_About this exercise_
From the line with "Click the orange" to the line with "Click the John display name in top tweet", retype every line exactly, including those two, and leave out the rest of the data below.

START Data for review

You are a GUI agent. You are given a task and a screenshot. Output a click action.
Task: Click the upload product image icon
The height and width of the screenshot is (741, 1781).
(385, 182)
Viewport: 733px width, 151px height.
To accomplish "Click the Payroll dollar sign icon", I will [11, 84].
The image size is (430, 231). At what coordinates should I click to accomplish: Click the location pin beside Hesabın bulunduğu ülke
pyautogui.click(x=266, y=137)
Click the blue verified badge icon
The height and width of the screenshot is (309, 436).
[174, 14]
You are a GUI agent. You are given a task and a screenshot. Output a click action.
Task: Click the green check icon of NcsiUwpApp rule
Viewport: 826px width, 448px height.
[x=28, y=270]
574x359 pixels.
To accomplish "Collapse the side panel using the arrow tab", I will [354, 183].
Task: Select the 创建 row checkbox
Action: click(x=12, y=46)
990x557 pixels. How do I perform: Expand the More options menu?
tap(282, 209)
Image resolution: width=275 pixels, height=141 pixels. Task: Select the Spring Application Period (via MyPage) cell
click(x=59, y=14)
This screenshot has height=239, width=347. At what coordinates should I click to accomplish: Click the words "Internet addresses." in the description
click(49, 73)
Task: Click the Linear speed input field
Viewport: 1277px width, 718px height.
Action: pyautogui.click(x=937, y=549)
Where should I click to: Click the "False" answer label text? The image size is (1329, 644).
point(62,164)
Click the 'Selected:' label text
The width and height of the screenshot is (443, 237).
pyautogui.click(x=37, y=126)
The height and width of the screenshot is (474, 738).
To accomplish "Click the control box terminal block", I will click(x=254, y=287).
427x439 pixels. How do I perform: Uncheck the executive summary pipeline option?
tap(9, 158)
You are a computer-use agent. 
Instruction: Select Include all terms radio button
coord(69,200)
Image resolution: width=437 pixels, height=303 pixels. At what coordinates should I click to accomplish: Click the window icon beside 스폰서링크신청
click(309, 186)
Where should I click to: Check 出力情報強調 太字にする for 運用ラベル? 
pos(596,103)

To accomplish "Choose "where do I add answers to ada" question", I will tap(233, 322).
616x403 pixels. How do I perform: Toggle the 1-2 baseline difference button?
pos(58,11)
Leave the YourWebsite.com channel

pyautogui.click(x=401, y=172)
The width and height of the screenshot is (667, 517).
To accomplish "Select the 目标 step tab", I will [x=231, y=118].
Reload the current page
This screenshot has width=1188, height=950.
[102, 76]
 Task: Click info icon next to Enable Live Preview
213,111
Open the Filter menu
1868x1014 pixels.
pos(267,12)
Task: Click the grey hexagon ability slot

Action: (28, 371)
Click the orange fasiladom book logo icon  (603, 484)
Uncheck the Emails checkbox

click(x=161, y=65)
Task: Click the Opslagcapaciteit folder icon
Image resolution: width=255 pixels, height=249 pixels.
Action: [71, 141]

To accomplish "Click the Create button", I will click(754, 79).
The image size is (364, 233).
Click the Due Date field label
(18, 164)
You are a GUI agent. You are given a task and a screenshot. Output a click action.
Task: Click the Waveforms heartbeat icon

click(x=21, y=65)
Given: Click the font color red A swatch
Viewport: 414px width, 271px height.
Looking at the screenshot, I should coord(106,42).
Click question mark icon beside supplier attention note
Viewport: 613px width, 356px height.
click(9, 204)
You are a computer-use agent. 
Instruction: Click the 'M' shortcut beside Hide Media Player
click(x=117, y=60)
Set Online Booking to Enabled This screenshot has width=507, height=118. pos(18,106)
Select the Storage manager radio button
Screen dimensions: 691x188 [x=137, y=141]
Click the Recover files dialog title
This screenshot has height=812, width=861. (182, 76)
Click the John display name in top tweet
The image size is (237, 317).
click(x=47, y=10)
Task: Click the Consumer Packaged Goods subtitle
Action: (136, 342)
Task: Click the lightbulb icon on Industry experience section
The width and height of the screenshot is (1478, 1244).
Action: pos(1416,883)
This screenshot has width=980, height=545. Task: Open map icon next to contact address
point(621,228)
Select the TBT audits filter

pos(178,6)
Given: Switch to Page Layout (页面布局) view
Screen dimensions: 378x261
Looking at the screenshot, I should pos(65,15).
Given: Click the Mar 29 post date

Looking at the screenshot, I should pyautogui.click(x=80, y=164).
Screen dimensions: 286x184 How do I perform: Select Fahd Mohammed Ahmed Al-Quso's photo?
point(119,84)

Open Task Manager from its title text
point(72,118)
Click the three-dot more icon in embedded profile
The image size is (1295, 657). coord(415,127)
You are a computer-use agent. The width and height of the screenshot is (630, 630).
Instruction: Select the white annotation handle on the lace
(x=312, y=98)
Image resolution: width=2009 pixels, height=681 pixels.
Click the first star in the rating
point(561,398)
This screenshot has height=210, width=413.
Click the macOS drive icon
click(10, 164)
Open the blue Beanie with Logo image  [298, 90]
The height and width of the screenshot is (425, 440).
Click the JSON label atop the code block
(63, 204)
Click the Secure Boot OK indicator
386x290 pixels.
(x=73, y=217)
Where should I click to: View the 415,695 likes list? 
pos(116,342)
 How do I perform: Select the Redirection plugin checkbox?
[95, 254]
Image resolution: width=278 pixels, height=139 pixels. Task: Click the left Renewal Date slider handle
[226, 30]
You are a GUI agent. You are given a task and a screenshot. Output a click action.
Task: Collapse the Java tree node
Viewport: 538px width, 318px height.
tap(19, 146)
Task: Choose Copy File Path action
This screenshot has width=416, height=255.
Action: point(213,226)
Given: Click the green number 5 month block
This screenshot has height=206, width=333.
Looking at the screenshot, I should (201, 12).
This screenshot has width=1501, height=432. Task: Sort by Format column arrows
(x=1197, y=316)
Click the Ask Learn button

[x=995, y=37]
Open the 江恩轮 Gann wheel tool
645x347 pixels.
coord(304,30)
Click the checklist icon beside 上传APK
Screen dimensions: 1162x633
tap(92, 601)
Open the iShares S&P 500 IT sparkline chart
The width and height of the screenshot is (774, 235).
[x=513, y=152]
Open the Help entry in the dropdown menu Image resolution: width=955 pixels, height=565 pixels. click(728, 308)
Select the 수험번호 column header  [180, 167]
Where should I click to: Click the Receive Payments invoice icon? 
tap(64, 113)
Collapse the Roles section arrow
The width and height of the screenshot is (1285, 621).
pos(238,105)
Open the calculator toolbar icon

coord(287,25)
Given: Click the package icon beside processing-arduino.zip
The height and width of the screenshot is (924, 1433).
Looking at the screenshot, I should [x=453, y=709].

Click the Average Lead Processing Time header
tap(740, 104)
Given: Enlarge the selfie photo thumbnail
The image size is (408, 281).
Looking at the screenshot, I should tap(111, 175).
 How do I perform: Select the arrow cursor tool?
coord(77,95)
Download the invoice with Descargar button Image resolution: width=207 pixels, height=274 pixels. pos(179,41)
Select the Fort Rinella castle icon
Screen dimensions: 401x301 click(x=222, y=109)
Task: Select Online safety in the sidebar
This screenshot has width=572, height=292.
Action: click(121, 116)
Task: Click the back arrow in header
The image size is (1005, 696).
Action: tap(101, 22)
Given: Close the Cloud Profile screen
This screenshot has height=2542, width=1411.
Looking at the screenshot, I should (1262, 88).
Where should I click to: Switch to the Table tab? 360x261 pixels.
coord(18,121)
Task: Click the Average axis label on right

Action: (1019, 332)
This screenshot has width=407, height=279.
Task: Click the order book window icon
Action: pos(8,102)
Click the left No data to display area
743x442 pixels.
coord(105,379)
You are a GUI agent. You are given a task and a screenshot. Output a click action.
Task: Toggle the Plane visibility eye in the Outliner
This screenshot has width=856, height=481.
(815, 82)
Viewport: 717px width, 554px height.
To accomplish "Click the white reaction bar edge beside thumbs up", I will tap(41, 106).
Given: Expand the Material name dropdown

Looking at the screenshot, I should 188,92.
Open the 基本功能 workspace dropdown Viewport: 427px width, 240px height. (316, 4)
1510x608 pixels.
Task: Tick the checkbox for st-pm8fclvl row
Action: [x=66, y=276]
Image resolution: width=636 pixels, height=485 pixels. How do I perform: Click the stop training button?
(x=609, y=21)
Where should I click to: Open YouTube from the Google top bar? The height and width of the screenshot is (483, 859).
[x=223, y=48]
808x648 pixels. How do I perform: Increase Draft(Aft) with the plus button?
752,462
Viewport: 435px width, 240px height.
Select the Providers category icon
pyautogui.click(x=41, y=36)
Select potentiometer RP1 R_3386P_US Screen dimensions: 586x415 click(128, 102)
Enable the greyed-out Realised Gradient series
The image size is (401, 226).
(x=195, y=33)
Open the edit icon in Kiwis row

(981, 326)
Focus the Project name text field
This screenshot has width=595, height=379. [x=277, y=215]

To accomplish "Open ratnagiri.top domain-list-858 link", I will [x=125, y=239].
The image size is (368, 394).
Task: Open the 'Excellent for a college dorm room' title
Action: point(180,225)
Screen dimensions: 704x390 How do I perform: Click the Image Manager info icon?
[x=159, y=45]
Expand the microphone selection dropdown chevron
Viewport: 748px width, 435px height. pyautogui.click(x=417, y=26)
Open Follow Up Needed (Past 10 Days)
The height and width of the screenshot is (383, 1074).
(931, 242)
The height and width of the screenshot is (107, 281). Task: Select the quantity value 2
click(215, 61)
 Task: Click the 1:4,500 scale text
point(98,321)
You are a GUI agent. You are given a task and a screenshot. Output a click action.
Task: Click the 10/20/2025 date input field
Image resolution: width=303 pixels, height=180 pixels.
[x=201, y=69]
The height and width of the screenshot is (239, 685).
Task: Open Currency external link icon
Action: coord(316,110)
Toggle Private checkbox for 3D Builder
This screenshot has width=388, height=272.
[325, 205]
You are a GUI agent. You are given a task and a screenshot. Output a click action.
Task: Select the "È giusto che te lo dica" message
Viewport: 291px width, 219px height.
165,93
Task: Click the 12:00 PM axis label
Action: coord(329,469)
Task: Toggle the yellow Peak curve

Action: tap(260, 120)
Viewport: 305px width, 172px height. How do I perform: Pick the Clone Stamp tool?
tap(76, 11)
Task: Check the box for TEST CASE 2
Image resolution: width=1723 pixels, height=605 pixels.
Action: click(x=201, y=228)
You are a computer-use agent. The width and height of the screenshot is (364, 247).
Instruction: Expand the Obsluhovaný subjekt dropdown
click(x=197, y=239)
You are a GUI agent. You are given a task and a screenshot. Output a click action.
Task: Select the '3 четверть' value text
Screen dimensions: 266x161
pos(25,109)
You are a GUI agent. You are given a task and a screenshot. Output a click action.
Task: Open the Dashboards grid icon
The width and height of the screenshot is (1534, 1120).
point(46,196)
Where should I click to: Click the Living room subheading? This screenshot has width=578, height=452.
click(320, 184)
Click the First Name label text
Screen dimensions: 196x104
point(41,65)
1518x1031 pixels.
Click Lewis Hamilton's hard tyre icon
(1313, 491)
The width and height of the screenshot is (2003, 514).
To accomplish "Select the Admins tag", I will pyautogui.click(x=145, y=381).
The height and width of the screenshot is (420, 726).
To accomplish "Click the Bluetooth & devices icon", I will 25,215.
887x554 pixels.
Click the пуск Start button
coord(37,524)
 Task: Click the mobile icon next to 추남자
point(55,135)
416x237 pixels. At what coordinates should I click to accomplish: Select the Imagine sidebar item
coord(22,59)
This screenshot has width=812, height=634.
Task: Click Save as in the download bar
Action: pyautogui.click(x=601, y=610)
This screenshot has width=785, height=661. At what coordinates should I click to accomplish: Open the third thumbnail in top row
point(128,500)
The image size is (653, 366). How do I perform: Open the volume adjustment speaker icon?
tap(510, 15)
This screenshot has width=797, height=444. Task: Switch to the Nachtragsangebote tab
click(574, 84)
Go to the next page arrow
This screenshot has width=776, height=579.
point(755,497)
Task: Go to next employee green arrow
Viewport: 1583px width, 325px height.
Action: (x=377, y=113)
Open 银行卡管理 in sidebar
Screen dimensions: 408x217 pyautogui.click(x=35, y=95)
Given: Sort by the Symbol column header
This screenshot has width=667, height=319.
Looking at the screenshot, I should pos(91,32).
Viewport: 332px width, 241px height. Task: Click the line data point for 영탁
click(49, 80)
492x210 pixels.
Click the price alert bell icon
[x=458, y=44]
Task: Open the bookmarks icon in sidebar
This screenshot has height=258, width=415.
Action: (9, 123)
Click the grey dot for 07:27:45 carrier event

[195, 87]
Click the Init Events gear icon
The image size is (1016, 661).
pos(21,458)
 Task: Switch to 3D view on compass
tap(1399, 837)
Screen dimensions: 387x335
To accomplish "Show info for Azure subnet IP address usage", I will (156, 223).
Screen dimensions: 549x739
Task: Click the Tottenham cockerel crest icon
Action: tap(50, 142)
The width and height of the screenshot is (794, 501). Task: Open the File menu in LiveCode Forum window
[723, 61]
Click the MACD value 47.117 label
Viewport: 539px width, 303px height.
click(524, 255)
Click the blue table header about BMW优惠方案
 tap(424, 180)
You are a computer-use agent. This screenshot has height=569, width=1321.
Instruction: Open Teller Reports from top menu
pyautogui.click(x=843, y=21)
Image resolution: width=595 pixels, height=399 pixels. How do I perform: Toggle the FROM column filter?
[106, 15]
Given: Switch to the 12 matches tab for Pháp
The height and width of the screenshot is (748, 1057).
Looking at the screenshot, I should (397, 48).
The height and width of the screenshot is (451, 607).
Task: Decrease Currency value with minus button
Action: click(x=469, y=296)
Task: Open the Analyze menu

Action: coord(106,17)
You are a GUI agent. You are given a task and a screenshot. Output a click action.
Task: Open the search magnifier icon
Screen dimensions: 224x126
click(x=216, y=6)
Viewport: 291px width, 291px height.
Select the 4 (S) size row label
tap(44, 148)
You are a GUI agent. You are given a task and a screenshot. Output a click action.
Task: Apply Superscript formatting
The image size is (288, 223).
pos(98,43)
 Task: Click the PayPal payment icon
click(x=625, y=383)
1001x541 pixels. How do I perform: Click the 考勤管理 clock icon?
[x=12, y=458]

END Data for review

_Response to this task_
Click the orange fasiladom book logo icon  (603, 484)
Uncheck the Emails checkbox

click(x=161, y=65)
Task: Click the Opslagcapaciteit folder icon
Image resolution: width=255 pixels, height=249 pixels.
Action: [71, 141]

To accomplish "Click the Create button", I will click(754, 79).
The image size is (364, 233).
Click the Due Date field label
(18, 164)
You are a GUI agent. You are given a task and a screenshot. Output a click action.
Task: Click the Waveforms heartbeat icon

click(x=21, y=65)
Given: Click the font color red A swatch
Viewport: 414px width, 271px height.
Looking at the screenshot, I should coord(106,42).
Click question mark icon beside supplier attention note
Viewport: 613px width, 356px height.
click(9, 204)
You are a computer-use agent. 
Instruction: Click the 'M' shortcut beside Hide Media Player
click(x=117, y=60)
Set Online Booking to Enabled This screenshot has width=507, height=118. pos(18,106)
Select the Storage manager radio button
Screen dimensions: 691x188 [x=137, y=141]
Click the Recover files dialog title
This screenshot has height=812, width=861. (182, 76)
Click the John display name in top tweet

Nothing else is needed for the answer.